たびたび顔を合わせていると、そのうちお互いの身の上話もするようになるものだ。わたしも猿について当たり障りのない認識を深めた。家の裏の山に住んでいることとか、仕える主(あるじ)がいることとか、見かけからはわからないが華々しい昔話が多いところを見ると年配の猿らしいことなど。たまに猿はこぼしたりもする。いわく、主に三つ子が生まれたので自分は以前ほど用事をおおせつかることがなくなったと。
ここひと月の間、自家製の酒を携えて、猿は毎日やってくる。
そして、どんなに話しが弾んでいても、一時間くらい経つとおもむろに帰っていく。

 春一番が吹いた次の木曜、こちらにも来てくれと猿が誘うので、午後3時を過ぎると肴を携えて裏山を登った。目立つほど高い山ではないが、きっかけがない限り登ろうとは思わない。そのくらいの高さはある。山道は細く深く奥に向かって続いていた。枯れ木のところどころに黄緑色の若葉が顔を出し、道端には時折菫(すみれ)や春(はる)紫苑(じおん)を見かける。
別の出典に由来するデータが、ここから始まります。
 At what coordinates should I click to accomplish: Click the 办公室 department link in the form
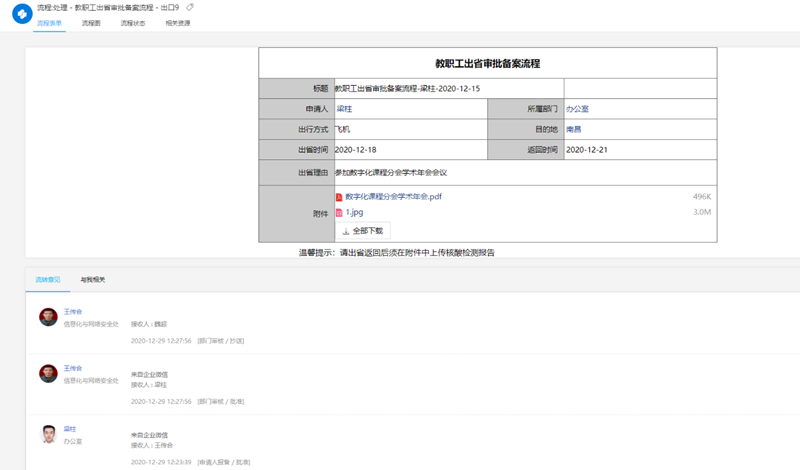coord(577,108)
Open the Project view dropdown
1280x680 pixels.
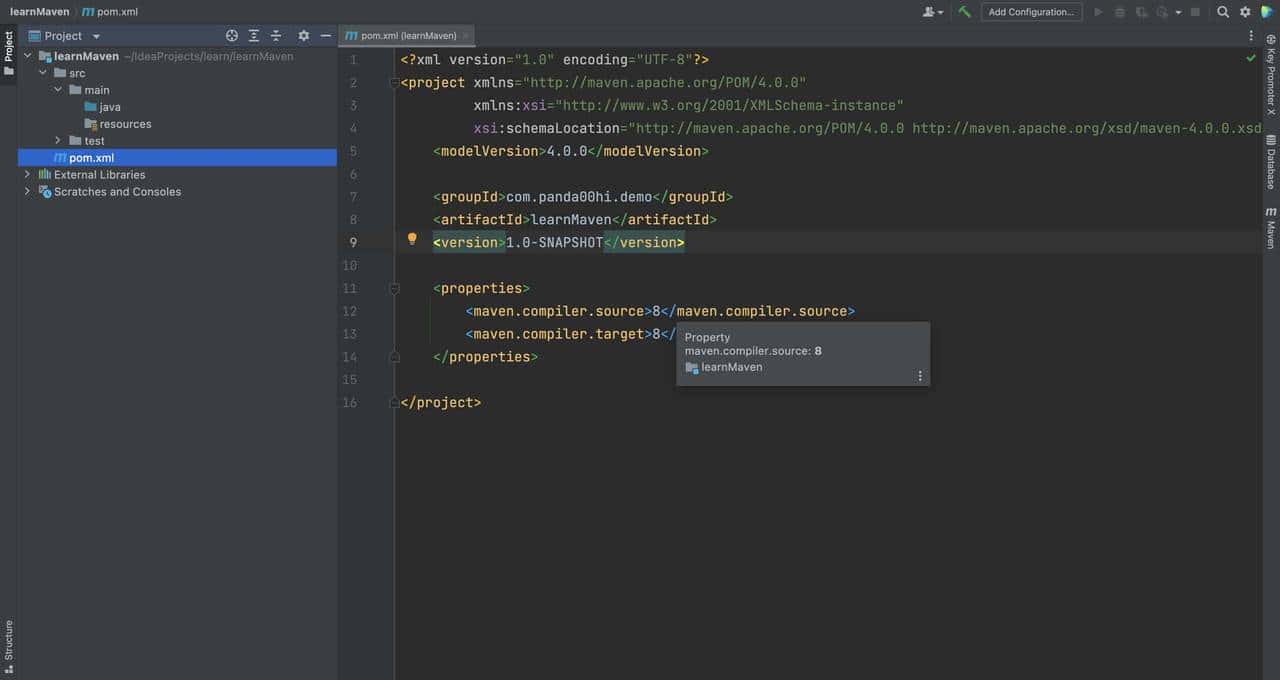click(x=96, y=36)
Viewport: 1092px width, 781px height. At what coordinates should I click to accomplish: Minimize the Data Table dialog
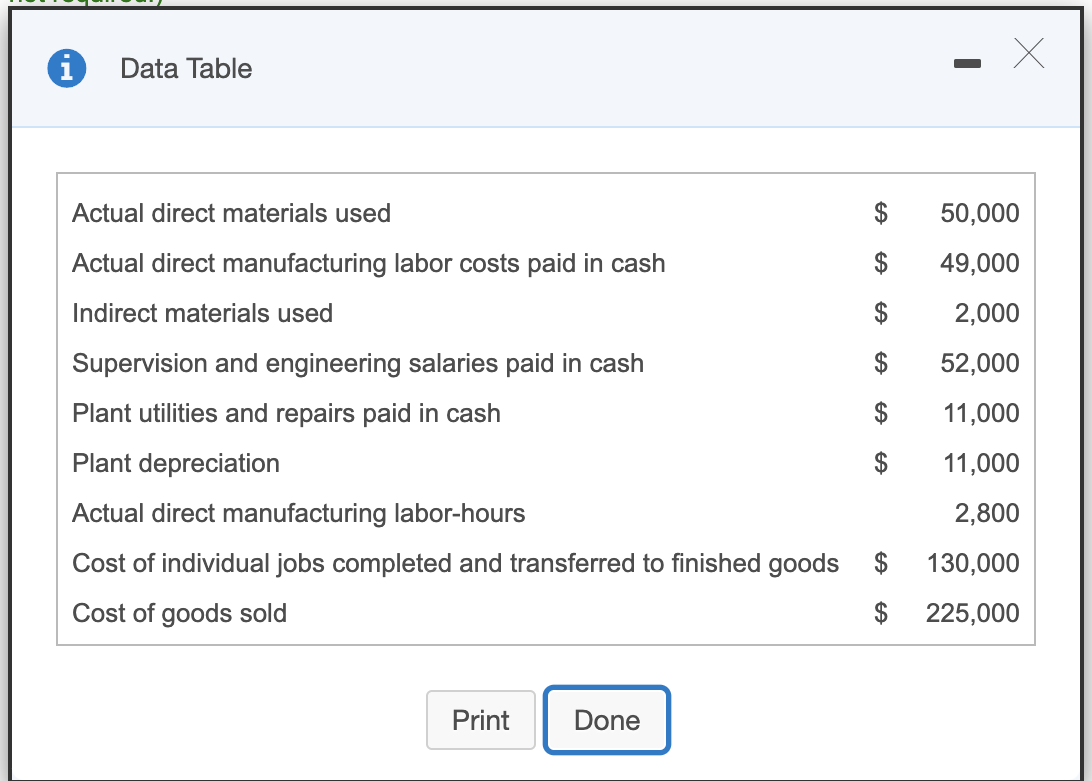click(x=967, y=63)
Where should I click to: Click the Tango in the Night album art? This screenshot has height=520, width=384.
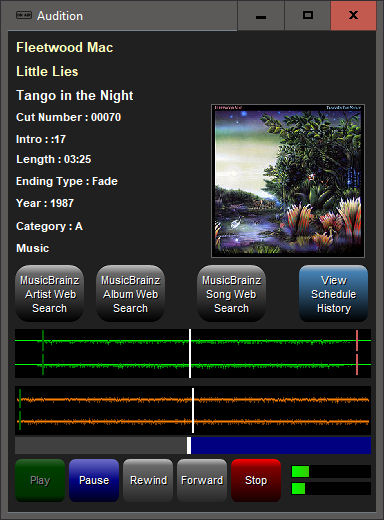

春の盛りももうすぐなのだなぁ、その頃にも猿は毎日うちにやってくるのかなぁなどと考えながら歩をすすめる。風もないのに蒲公英(たんぽぽ)がからだを揺らしている様子は、隣に咲く芝桜に話しかけているようにも思え、ひとり顔をほころばせた。そろそろ中腹を過ぎたろうか、想像以上の勾配に息がとぎれてくる。猿は毎日こんな道のりをやってくるのかと改めて驚いた。いや、忽然と現れる猿のことである。もっと別の方法で移動するのかもしれない。足元以外に気が回らなくなると、木の葉のざわめきが遠のいていった。